Reputation: 160
I need help with a sed command that copies the line of birthday to standard output, removing all lines that start with an "A". Suppose my sample.txt file looks like this:
A birthday is very much celebrated.
Today is my birthday.
I can celebrate my birthday.
A man can do anything.
and this is the sample output:
Today is my birthday.
I can celebrate my birthday.
So, for the birthday line:
sed -n /birthday/p sample.txt
and for the removing the lines that starts with "A":
sed -n '/^A/!p' sample.txt
Now, i am confused on how to combine these two lines so that they can work according to the question.
Upvotes: 2
Views: 165
Reputation: 58430
This might work for you (GNU sed):
sed '/^A/d;/birthday/!d' file
If a line begins with A
delete it and delete any other lines that do not have birthday.
Or:
sed -n '/^[^A].*birthday/p' file
Print lines that don't begin with an A
and contain birthday
.

■ **Excerpted records**:
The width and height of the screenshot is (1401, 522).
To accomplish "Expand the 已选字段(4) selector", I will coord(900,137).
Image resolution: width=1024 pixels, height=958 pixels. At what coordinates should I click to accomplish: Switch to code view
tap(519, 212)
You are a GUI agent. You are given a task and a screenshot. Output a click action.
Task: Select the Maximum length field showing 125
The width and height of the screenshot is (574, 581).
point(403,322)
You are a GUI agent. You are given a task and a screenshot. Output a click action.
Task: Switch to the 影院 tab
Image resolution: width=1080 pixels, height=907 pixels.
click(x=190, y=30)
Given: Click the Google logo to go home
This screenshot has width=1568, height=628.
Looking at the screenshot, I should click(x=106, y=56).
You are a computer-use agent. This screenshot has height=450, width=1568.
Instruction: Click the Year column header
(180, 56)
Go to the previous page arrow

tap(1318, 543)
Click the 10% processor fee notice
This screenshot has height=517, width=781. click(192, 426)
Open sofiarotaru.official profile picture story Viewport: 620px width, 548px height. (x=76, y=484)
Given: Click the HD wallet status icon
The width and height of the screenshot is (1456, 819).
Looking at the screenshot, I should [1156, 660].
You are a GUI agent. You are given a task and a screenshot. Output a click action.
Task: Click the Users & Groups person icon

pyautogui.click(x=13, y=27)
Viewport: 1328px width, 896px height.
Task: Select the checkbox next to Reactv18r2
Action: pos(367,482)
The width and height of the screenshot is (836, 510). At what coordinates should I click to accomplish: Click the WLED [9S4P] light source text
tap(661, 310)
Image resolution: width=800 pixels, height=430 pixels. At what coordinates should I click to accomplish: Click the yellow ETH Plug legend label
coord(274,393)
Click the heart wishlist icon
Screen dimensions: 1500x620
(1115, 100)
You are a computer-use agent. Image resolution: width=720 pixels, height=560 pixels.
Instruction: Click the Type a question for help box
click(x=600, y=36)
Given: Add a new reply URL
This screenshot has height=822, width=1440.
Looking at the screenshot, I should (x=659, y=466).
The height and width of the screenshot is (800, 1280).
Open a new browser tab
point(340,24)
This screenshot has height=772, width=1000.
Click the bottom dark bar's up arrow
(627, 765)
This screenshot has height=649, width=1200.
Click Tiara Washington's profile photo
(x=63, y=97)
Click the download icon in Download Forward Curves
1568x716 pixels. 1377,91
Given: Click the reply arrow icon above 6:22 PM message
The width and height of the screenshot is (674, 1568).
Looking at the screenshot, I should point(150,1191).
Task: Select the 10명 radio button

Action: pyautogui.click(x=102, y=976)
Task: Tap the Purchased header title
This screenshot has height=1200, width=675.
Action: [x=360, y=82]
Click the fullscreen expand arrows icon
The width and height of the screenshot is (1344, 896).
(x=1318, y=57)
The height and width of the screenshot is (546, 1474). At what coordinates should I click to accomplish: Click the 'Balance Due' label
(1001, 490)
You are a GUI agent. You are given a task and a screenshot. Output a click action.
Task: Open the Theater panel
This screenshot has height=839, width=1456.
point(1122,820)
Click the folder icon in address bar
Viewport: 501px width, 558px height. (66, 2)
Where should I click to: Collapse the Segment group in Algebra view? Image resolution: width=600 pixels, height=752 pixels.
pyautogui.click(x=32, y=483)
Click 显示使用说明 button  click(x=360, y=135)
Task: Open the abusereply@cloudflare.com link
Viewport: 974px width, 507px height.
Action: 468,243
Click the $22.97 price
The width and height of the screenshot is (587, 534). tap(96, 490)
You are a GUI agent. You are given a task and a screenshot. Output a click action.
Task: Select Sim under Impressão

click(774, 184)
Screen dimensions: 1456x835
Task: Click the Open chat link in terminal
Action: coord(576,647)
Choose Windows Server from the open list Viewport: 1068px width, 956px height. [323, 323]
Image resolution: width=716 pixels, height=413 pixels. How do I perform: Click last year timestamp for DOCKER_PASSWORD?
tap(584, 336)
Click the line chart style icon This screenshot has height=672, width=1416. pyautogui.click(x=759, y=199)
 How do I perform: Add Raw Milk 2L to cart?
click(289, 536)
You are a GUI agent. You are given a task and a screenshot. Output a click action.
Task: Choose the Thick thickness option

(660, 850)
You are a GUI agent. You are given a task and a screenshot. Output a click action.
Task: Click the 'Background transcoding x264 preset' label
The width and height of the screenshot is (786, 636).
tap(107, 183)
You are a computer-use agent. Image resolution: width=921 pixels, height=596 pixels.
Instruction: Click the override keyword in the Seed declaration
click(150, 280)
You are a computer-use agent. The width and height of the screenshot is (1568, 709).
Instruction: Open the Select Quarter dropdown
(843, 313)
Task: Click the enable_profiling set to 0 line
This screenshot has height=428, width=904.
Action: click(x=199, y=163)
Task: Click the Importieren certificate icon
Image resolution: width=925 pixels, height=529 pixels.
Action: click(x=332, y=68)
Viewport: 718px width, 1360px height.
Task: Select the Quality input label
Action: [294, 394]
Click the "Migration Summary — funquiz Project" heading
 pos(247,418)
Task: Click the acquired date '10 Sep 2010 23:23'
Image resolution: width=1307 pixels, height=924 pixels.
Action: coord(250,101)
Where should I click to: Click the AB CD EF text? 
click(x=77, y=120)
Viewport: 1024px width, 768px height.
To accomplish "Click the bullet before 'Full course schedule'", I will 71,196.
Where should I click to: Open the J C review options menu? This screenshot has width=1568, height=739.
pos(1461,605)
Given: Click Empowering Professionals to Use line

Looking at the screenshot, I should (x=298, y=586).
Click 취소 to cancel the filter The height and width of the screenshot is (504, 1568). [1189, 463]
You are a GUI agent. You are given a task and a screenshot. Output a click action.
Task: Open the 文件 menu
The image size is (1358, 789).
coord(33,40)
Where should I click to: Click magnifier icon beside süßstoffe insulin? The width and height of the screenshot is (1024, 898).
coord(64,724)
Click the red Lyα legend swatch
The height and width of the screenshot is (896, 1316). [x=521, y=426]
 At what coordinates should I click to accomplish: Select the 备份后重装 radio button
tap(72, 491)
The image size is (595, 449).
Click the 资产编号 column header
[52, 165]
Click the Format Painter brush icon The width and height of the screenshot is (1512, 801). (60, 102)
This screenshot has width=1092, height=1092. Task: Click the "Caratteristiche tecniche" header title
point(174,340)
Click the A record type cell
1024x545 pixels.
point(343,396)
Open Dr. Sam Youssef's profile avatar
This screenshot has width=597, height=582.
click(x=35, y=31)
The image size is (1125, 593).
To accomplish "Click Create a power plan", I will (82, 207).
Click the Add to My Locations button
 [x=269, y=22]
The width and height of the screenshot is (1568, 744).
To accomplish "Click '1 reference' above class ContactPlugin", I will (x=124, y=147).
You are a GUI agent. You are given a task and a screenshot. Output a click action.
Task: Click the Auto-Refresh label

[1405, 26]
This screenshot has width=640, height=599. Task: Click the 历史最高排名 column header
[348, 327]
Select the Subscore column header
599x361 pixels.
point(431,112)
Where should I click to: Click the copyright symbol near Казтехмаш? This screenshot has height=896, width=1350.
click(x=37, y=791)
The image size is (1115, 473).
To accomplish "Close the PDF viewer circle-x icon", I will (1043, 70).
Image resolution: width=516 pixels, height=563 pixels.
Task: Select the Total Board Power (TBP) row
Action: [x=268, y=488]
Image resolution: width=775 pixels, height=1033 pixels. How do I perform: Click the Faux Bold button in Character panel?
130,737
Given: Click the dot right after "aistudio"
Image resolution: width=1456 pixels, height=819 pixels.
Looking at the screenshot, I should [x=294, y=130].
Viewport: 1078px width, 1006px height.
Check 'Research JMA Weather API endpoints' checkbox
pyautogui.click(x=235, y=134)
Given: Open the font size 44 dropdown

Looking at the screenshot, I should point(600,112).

■ **What to produce**: For each statement, decide whether it agrees with the text about sed, answering yes or no and quoting the words of the text that decide it. 1. The first command in the reply is offered for GNU sed. 2. The asker already knows how to combine the two commands. 3. The second command in the reply prints lines that begin with an A.

■ **Answer to this problem**:
1. Yes: "This might work for you (GNU sed):"
2. No: "i am confused on how to combine these two lines"
3. No: "Print lines that don't begin with an A"